Reading Frederick Douglass in Lowell
Yesterday at noon 80 people gathered at St. Anne’s Church on Merrimack Street in Lowell to listen to and participate in a public reading of “What to the Slave Is the Fourth of July?” a speech originally delivered by Frederick Douglass on July 5, 1852 to the Rochester Ladies’ Anti-Slavery Society in Rochester, New York.
Community members yesterday took turns reading paragraph-long sections of an abridged version of the speech. (The full text of the speech is available online). Reading the speech in its entirety is startling.

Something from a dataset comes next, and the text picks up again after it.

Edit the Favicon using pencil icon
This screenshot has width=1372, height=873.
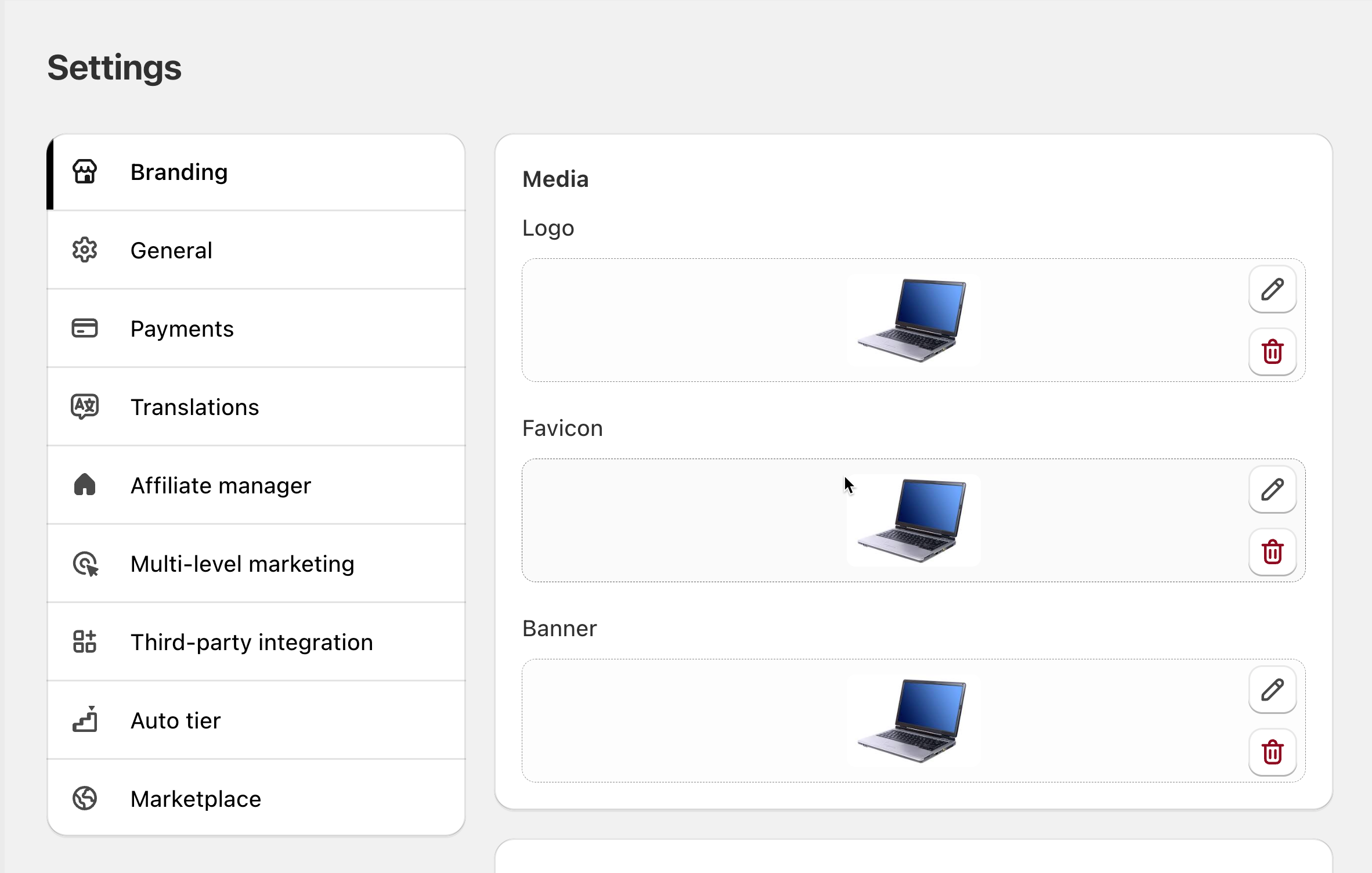1272,489
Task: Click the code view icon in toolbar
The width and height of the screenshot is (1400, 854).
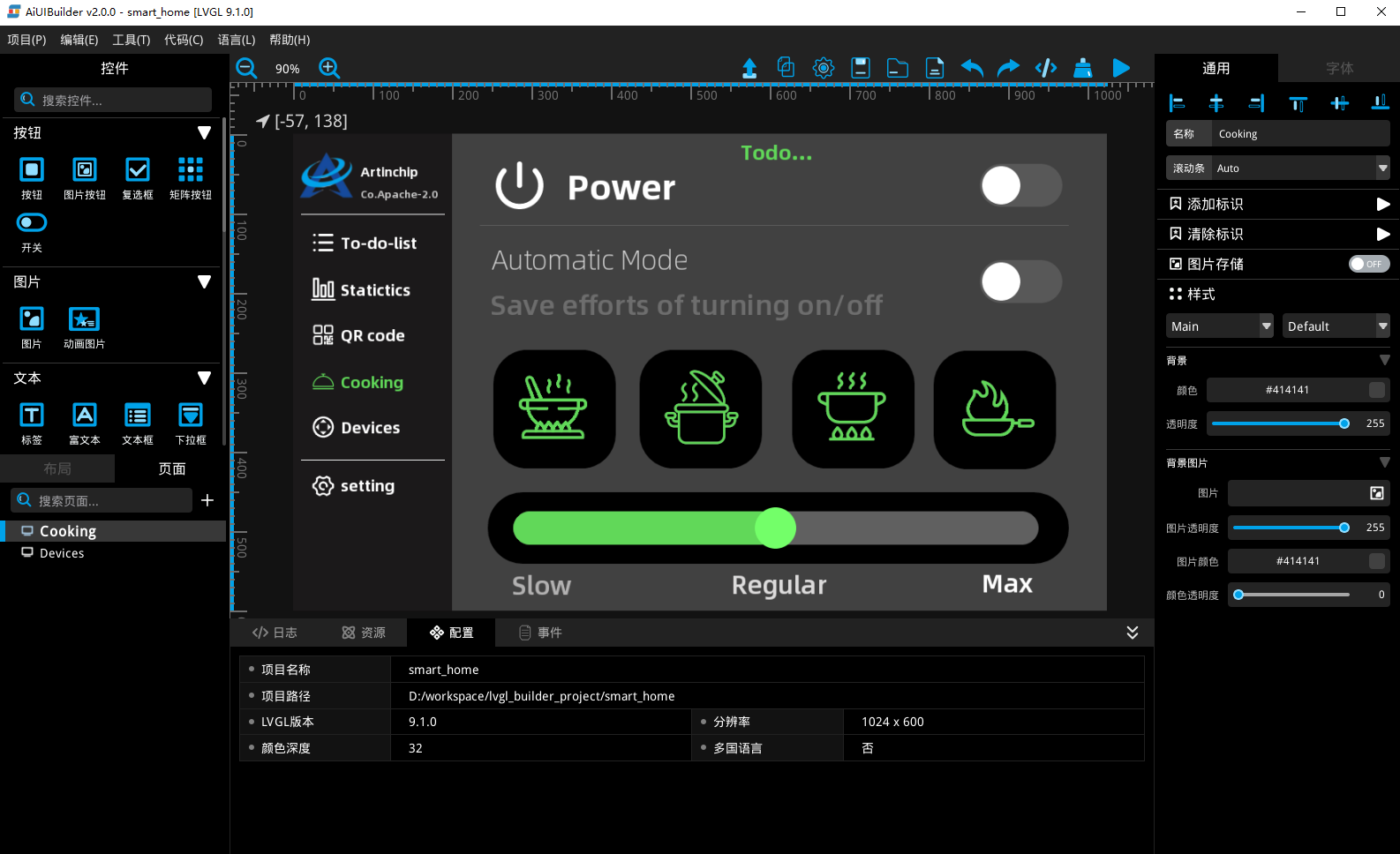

Douglass places himself outside of the group of American listeners, driving home the point that while the Declaration of Independence brought freedom and liberty for white Americans, it did nothing of the kind for those Americans who were enslaved.
Much of the focus of the speech is on the consequences of the recently-enacted Federal Fugitive Slave Act which made it a crime for all Americans to fail to assist “slave catchers” in their pursuit of those who were fleeing slavery. (For some context, Abbott Lawrence, a Lowell mill owner, in a letter to an acquaintance wrote that the Fugitive Slave Act had transformed moderate Northerners into “raving abolitionists” overnight, counting himself as one of those so transformed).
After his own escape from slavery, Frederick Douglass lived in Fall River and then Lynn, Massachusetts, before moving to upstate New York. David Blight, in his Pulitzer Prize winning biography, “Frederick Douglass: Prophet of Freedom” (2019), makes frequent mention of the many visits by Douglass to Lowell which, as the second largest city in Massachusetts with a strong abolitionist movement – St. Anne’s Church was the headquarters of the Lowell Anti-Slavery Society – was a natural destination for Douglass and others who spoke out against slavery.
Yesterday’s event was organized by Lowell National Historical Park and hosted by St. Anne’s Church. This was the second consecutive year for this event in Lowell. Hopefully it will become an annual tradition that draws more and more people. It touches on an aspect of Lowell’s history – the strong abolitionist movement in the face of extreme economic dependence on southern cotton picked by enslaved people – that deserves far more attention than it has received.